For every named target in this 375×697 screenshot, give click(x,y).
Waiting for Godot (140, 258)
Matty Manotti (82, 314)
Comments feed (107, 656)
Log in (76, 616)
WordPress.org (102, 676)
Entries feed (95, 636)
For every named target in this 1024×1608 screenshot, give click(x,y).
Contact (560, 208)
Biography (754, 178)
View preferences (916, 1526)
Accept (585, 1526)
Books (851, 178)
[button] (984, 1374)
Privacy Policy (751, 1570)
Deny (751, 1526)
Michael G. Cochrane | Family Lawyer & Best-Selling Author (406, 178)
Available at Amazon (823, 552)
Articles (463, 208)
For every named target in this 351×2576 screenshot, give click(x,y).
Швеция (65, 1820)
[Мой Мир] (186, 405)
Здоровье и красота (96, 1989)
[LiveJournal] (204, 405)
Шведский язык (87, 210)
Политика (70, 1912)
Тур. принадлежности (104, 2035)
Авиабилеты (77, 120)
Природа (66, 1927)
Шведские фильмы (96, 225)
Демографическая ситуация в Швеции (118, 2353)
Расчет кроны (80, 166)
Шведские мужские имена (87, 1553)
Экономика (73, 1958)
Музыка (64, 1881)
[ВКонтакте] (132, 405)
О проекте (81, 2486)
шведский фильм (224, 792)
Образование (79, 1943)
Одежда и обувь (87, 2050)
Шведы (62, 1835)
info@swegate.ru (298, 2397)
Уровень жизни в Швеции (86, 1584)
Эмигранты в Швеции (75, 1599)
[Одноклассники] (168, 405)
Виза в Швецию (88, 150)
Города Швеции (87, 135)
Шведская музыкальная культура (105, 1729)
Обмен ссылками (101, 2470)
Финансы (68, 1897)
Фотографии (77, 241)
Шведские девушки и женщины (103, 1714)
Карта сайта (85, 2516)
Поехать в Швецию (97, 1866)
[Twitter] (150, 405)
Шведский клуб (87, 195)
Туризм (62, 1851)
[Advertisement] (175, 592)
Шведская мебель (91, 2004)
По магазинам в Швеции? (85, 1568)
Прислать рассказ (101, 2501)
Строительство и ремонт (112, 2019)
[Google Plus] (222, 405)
·····
Exercise brief -
Considering the records line by line, how many lines hold the string "target"? Say only the number.

Reply to the task -
3